* **EXTRACT TO READ**:
• • • • •

Von Hess points out that “dust and dirt accumulate and people tend to forget to clean the items they use most if you can’t physically put it in a washer and dryer.” Don’t forget about vacuuming your furniture, lampshades, and drapes, along with cleaning light switches, drawer handles, door knobs, and other high touch areas.
Fall is also a great time to purge your pantry, wipe everything down and restock. “Clean out those old and expired soup cans and boxes of packaged food,” Ostrander says. “Make a list of your favorite cozy-weather meals and stock up while the weather is nice.”
Don’t forget your outdoor areas
While the weather is still nice out, you’ll want to prioritize outdoor spaces like the backyard, balcony, patio, and garage. “If you’re really ambitious or short on space, you can build an insulated storage cabinet for paints and glues,” Ostrander says while pointing out some things we store in our garages need to be protected from extreme cold temps, like paint which needs to be kept between 60 and 80 degrees.

• • • • •

* **STORED RECORDS**:
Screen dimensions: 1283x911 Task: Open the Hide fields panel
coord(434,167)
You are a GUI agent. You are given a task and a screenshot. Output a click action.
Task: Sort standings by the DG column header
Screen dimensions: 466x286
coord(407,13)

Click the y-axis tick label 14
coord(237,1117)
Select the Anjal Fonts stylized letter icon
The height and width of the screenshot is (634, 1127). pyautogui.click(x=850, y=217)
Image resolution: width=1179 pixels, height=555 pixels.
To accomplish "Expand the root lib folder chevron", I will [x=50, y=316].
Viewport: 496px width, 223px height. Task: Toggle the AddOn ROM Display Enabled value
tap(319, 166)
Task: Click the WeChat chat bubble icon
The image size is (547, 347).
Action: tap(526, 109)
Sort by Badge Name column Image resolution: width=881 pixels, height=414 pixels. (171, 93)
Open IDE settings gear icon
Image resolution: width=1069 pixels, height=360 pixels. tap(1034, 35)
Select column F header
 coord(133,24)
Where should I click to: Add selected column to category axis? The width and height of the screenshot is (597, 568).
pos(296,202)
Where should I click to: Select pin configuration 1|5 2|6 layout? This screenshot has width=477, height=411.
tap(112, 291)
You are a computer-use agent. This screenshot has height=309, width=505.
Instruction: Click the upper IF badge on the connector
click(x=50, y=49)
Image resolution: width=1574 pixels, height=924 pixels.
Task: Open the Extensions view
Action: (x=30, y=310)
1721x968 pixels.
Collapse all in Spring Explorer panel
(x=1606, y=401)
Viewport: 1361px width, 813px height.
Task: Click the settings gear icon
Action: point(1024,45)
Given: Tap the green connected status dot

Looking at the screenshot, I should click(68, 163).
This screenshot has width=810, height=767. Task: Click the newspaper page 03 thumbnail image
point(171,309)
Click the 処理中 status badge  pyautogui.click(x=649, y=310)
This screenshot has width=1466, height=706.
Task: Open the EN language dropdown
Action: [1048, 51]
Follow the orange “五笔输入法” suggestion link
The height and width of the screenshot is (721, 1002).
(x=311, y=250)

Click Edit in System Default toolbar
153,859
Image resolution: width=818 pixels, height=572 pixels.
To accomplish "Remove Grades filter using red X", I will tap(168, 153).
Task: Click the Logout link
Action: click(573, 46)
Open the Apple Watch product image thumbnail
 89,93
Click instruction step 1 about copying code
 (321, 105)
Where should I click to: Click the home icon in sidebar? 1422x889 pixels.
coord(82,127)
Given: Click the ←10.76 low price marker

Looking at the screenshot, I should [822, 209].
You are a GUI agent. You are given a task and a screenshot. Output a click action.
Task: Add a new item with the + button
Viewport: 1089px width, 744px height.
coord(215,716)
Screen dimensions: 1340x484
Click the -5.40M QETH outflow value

• • • • •

* **SHORT TASK**: What would come next in the fall home-cleaning tips, picking up after the line about keeping paint between 60 and 80 degrees?

* **SOLVED EXERCISE**:
Dixon recommends you look out for your future self early while shopping and caring for your outdoor furniture. “Investing in furniture that can withstand the conditions is helpful, but regardless, spring cleaning is much easier when you have covered your furniture through harsh winter weather,” she adds. Ostrander recommends brands like Outer and notes that pieces made from poly resin (which you can find from Ledge Lounger) or poly wood seem to last longer.